You have data out there if you participate in society in any way, and it's more than what you believe you've put out there. It's the same on the web, and no settings change can help you restore everything. Some websites follow up on customers who start but don't finish a subscription by capturing their email address — and maybe their password as well — and sending them reminders or other spammy communications. They're annoying, but they're a part of life in the United States, according to a new whitepaper, even more so than in Europe.

The researchers used a crawler to fill in email and password information on the internet's top 100,000 sites from U.S. and E.U. IP addresses, then ran dragnets on any trackers that took the bait, according to the study, which was published by the USENIX Association and forwarded to us by ghacks.net. All of the runs took place in May and June of last year.

From a proportionate standpoint, the top-line data are merely encouraging: on desktop, 1,844 sites in the EU crawls passed on addresses to third parties such as trackers, analyzers, and marketers, compared to 2,950 sites in the US crawls; mobile findings were comparable at 1,745 and 2,744, respectively. Fashion and beauty (11.1 percent of 1,176 sites) and online shopping were the most active categories in sharing emails (9.4 percent of 3,658). Surprisingly, no trackers were found on any of the 528 pornographic sites where the crawler entered an email address.

If you're wondering whether cookie consent management policies on the sites you visit are important, keep in mind that just 7,720 of the 100,000 sites evaluated have one, and even if you pick the "reject all" option, 199 (or more) sites will capture your email if you're using a European IP. If they discover you in the United States, 201 (or more) sites will do so.
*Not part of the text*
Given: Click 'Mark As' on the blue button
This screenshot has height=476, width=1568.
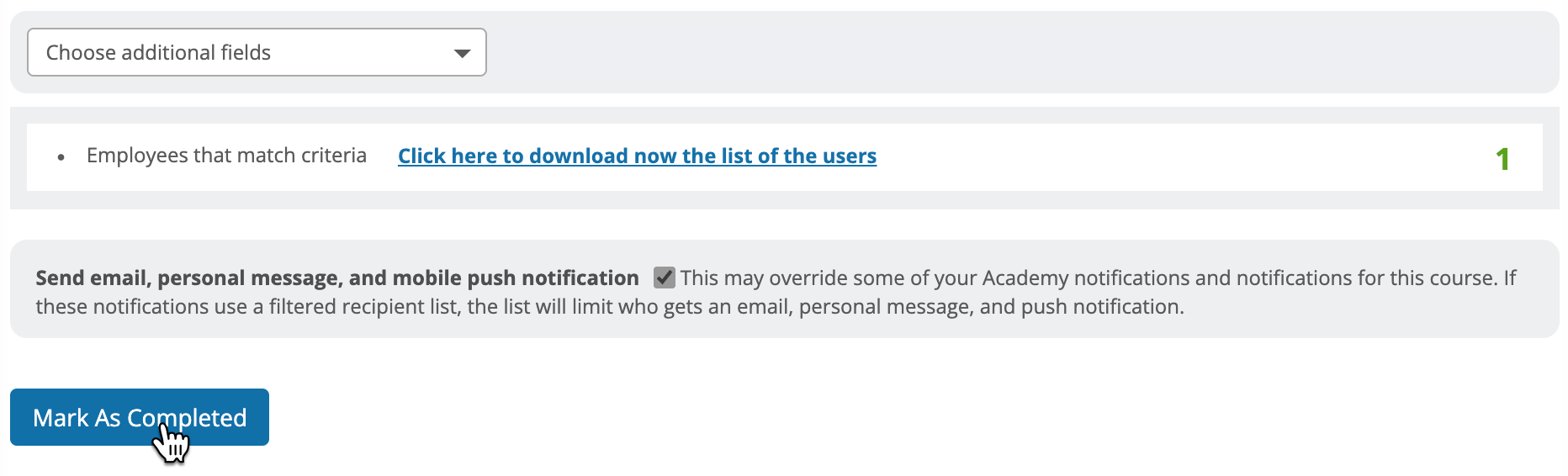Looking at the screenshot, I should [x=77, y=418].
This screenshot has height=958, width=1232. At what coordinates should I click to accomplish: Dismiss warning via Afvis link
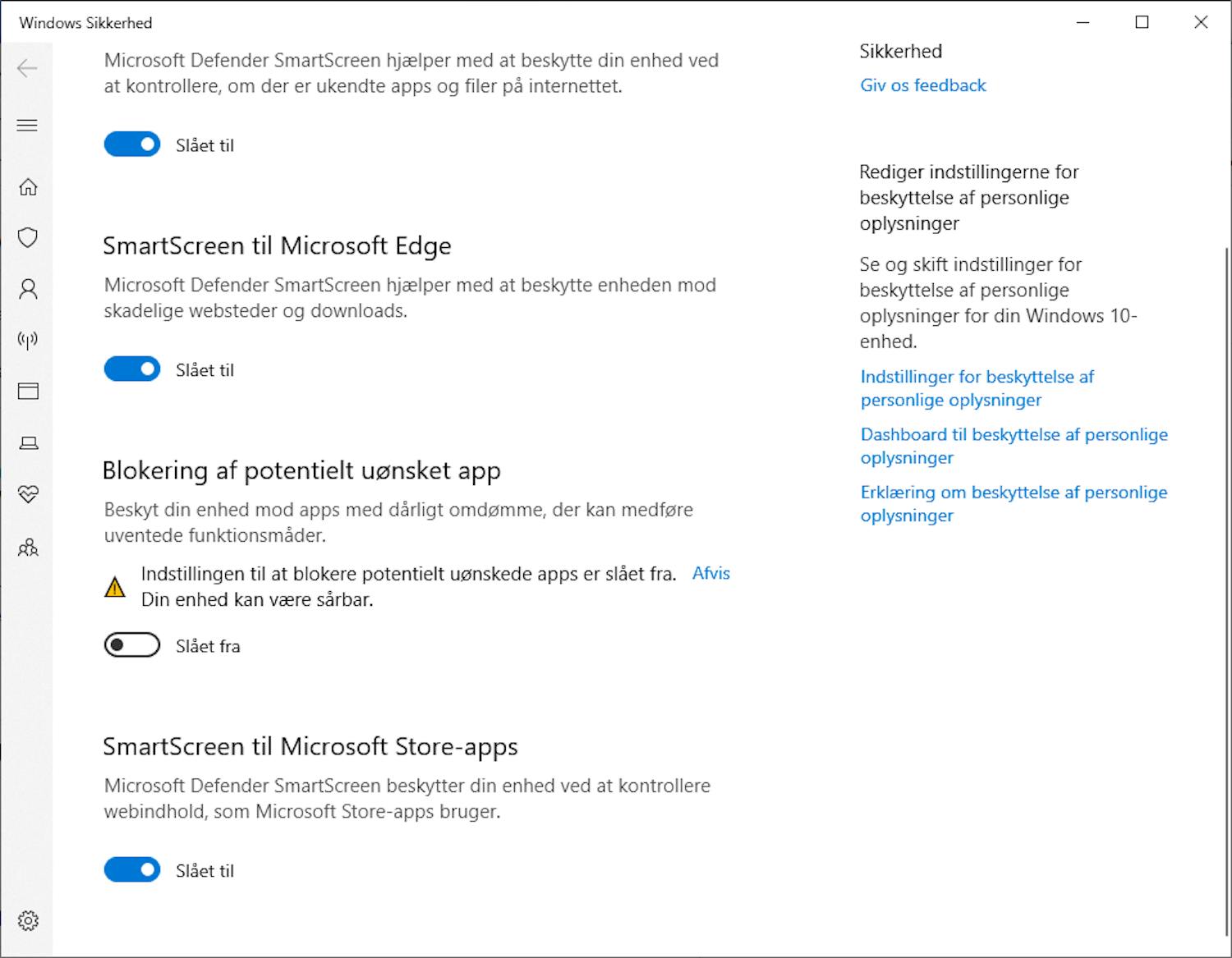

The researchers also discovered 41 tracker domains that weren't on popular blocklists, as well as 52 domains that collected passwords, often using keystroke detection scripts — the researchers believe the majority, if not all, of these password collections are unintentional, and credit Russia's Yandex and American firm Mixpanel for taking action to correct the behavior when they discovered it.

It was brought to their attention. However, numerous other businesses ignored queries regarding password gathering or even demands made under the EU's General Data Protection Regulation.


To be fair, there are a lot of nuances in how data is collected (whether it's been obscured by a hash) and why (these results exclude instances where site hosts send email addresses to internal trackers for purposes like preventing account duplication), but at the end of the day, if you're worried about your data splatter going all over the place, there's very little you can do. It's up to you to decide how much you want to participate on the internet — perhaps don't fill out sign-up forms unless you're serious about using the service — and how much danger you're ready to take. These well-researched datasets might assist you in achieving your goals.